▶ [EXERCISE REQUIREMENTS]:
[1] For the quiz thread, decide whether each statement agrees with it, answering yes or no and quoting the words that decide it: (a) Karla accepts her result as true. (b) njodis got the result "Don't Want To Settle." (c) Becky says she is single.
[2] In the quiz thread, who does njodis say the test doesn't really work for?
[3] Please copy the stretch of the quiz thread from "## cakesniffer (Nov" through "(Nov 5, 2003)".

▶ [TEXT SECTION]:
──────

# why are you still single?



## Karla (Dec 26, 2005)

i love doing these stupid silly tests

you're single because you don't want to settle

SOO not true

http://web.tickle.com/tests/single/?c=4 ... =singleogt


----------



## njodis (Nov 8, 2006)

> 4. How did your last relationship end?


 :stu

I got: Don't Want To Settle

The test doesn't really work for someone that's never been in a relationship before. :um


----------



## cakesniffer (Nov 11, 2003)

Apparently I don't want to settle either. That's hardly the truth, unless I'm lying to myself. :lol


----------



## Becky (Nov 5, 2003)

I'm not single but I did it anyway :stu



> Becky, you're single because you don't want to commit
> 
> Once the blush of first love wears off with your partners, do you get a little antsy? You probably crave excitement in all realms of your life, and you need a relationship to keep you filled with possibilities. Let us guess: Someone has probably told you that you haven't quite grown up yet, that you're still holding out for the perfect "whatevers" (job, car, home, date) in your life to come a knockin'. Or perhaps you're just having a difficult time accepting that your comfortable little place in this world is always growing, always evolving - and that means you have to be willing to accept big life changes, too. Not that there's anything wrong with that. After all, you're probably a lot of fun to be around and may be the life of the party.

──────

(Data entries)
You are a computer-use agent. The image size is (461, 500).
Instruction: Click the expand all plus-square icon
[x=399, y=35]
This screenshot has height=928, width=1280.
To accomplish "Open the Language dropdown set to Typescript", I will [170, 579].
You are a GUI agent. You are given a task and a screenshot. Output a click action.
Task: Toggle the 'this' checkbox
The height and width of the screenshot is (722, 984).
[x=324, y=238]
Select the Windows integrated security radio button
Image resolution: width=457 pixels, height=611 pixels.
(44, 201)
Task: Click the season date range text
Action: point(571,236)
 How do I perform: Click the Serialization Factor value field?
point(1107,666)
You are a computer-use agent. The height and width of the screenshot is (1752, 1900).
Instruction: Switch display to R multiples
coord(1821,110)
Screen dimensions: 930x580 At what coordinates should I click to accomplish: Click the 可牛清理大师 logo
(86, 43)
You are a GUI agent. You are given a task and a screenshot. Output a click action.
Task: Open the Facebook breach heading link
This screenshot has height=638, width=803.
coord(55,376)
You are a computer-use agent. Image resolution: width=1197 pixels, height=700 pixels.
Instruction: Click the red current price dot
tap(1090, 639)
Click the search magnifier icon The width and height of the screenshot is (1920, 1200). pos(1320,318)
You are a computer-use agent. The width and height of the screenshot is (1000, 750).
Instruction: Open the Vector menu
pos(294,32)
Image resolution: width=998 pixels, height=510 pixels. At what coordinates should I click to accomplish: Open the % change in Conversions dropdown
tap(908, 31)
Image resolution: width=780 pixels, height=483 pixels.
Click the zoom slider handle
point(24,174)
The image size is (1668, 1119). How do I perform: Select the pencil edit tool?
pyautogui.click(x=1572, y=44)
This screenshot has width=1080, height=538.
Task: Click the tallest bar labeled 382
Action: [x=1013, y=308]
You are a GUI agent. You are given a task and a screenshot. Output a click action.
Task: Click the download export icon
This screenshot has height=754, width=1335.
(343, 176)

──────

▶ [WRITTEN RESPONSES]:
[1]
(a) No: "SOO not true"
(b) Yes: "I got: Don't Want To Settle"
(c) No: "I'm not single but I did it anyway"

[2] Someone who has never been in a relationship before.

[3]
## cakesniffer (Nov 11, 2003)

Apparently I don't want to settle either. That's hardly the truth, unless I'm lying to myself. :lol


----------



## Becky (Nov 5, 2003)